» TASK DETAILS
Output each record exactly, with nothing omitted.

(Data entries)
------------------------------------
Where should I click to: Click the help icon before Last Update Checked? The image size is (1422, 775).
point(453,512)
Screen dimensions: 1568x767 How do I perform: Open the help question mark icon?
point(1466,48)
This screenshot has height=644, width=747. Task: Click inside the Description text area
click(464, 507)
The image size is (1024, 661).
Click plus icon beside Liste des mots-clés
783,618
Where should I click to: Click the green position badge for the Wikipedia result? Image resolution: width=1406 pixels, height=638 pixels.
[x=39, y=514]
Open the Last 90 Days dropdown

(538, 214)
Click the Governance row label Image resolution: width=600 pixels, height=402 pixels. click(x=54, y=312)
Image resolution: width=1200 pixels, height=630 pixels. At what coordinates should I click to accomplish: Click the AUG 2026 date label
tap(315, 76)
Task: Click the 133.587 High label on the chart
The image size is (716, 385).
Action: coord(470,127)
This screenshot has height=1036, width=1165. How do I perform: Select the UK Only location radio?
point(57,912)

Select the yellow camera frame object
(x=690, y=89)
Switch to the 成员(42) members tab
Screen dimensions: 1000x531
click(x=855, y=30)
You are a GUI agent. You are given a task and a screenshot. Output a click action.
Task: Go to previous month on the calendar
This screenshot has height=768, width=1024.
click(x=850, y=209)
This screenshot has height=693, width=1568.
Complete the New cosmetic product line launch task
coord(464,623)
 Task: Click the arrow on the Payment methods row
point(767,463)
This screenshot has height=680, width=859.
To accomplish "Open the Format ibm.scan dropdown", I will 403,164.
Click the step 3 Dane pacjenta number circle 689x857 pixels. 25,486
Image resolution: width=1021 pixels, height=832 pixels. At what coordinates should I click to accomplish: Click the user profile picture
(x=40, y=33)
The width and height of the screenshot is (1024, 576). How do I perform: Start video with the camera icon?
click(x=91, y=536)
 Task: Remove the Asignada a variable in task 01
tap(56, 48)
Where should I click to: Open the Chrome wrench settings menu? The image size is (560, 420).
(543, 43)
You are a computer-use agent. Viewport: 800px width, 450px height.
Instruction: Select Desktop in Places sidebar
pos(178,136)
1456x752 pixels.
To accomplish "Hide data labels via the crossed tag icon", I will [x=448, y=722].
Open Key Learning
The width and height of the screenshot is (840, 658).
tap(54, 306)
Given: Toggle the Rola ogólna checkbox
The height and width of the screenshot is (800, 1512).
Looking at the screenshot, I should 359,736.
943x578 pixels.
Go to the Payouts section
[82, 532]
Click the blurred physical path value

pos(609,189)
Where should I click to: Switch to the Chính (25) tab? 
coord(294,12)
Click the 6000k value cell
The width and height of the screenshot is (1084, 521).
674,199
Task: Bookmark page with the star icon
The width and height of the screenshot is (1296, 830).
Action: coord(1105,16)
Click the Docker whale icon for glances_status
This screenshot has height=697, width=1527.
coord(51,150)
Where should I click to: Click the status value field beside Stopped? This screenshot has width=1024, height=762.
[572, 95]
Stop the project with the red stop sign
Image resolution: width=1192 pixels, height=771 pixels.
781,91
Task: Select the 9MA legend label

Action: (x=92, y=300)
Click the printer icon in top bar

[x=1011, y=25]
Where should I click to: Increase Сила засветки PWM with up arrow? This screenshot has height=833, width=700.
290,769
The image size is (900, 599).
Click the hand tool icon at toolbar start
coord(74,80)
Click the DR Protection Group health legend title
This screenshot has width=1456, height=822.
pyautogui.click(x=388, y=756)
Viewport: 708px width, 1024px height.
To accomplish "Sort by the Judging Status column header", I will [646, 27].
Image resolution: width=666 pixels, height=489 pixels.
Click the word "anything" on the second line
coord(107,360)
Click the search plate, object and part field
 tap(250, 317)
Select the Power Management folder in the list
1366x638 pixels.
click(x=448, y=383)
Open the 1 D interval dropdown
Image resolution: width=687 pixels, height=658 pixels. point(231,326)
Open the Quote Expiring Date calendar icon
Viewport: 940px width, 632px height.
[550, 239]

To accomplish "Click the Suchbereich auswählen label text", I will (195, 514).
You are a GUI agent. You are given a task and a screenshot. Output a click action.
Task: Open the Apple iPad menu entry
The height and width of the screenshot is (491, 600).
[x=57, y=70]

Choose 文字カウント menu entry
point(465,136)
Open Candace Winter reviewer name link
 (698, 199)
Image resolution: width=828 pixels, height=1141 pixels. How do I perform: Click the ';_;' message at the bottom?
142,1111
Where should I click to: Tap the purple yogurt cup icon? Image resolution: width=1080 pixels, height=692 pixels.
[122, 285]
------------------------------------
» FINISHED TASK
Where should I click to: Click the help icon before Last Update Checked? The image size is (1422, 775).
point(453,512)
Screen dimensions: 1568x767 How do I perform: Open the help question mark icon?
point(1466,48)
This screenshot has height=644, width=747. Task: Click inside the Description text area
click(464, 507)
The image size is (1024, 661).
Click plus icon beside Liste des mots-clés
783,618
Where should I click to: Click the green position badge for the Wikipedia result? Image resolution: width=1406 pixels, height=638 pixels.
[x=39, y=514]
Open the Last 90 Days dropdown

(538, 214)
Click the Governance row label Image resolution: width=600 pixels, height=402 pixels. click(x=54, y=312)
Image resolution: width=1200 pixels, height=630 pixels. At what coordinates should I click to accomplish: Click the AUG 2026 date label
tap(315, 76)
Task: Click the 133.587 High label on the chart
The image size is (716, 385).
Action: coord(470,127)
This screenshot has height=1036, width=1165. How do I perform: Select the UK Only location radio?
point(57,912)

Select the yellow camera frame object
(x=690, y=89)
Switch to the 成员(42) members tab
Screen dimensions: 1000x531
click(x=855, y=30)
You are a GUI agent. You are given a task and a screenshot. Output a click action.
Task: Go to previous month on the calendar
This screenshot has height=768, width=1024.
click(x=850, y=209)
This screenshot has height=693, width=1568.
Complete the New cosmetic product line launch task
coord(464,623)
 Task: Click the arrow on the Payment methods row
point(767,463)
This screenshot has height=680, width=859.
To accomplish "Open the Format ibm.scan dropdown", I will 403,164.
Click the step 3 Dane pacjenta number circle 689x857 pixels. 25,486
Image resolution: width=1021 pixels, height=832 pixels. At what coordinates should I click to accomplish: Click the user profile picture
(x=40, y=33)
The width and height of the screenshot is (1024, 576). How do I perform: Start video with the camera icon?
click(x=91, y=536)
 Task: Remove the Asignada a variable in task 01
tap(56, 48)
Where should I click to: Open the Chrome wrench settings menu? The image size is (560, 420).
(543, 43)
You are a computer-use agent. Viewport: 800px width, 450px height.
Instruction: Select Desktop in Places sidebar
pos(178,136)
1456x752 pixels.
To accomplish "Hide data labels via the crossed tag icon", I will [x=448, y=722].
Open Key Learning
The width and height of the screenshot is (840, 658).
tap(54, 306)
Given: Toggle the Rola ogólna checkbox
The height and width of the screenshot is (800, 1512).
Looking at the screenshot, I should 359,736.
943x578 pixels.
Go to the Payouts section
[82, 532]
Click the blurred physical path value

pos(609,189)
Where should I click to: Switch to the Chính (25) tab? 
coord(294,12)
Click the 6000k value cell
The width and height of the screenshot is (1084, 521).
674,199
Task: Bookmark page with the star icon
The width and height of the screenshot is (1296, 830).
Action: coord(1105,16)
Click the Docker whale icon for glances_status
This screenshot has height=697, width=1527.
coord(51,150)
Where should I click to: Click the status value field beside Stopped? This screenshot has width=1024, height=762.
[572, 95]
Stop the project with the red stop sign
Image resolution: width=1192 pixels, height=771 pixels.
781,91
Task: Select the 9MA legend label

Action: (x=92, y=300)
Click the printer icon in top bar

[x=1011, y=25]
Where should I click to: Increase Сила засветки PWM with up arrow? This screenshot has height=833, width=700.
290,769
The image size is (900, 599).
Click the hand tool icon at toolbar start
coord(74,80)
Click the DR Protection Group health legend title
This screenshot has width=1456, height=822.
pyautogui.click(x=388, y=756)
Viewport: 708px width, 1024px height.
To accomplish "Sort by the Judging Status column header", I will [646, 27].
Image resolution: width=666 pixels, height=489 pixels.
Click the word "anything" on the second line
coord(107,360)
Click the search plate, object and part field
 tap(250, 317)
Select the Power Management folder in the list
1366x638 pixels.
click(x=448, y=383)
Open the 1 D interval dropdown
Image resolution: width=687 pixels, height=658 pixels. point(231,326)
Open the Quote Expiring Date calendar icon
Viewport: 940px width, 632px height.
[550, 239]

To accomplish "Click the Suchbereich auswählen label text", I will (195, 514).
You are a GUI agent. You are given a task and a screenshot. Output a click action.
Task: Open the Apple iPad menu entry
The height and width of the screenshot is (491, 600).
[x=57, y=70]

Choose 文字カウント menu entry
point(465,136)
Open Candace Winter reviewer name link
 (698, 199)
Image resolution: width=828 pixels, height=1141 pixels. How do I perform: Click the ';_;' message at the bottom?
142,1111
Where should I click to: Tap the purple yogurt cup icon? Image resolution: width=1080 pixels, height=692 pixels.
[122, 285]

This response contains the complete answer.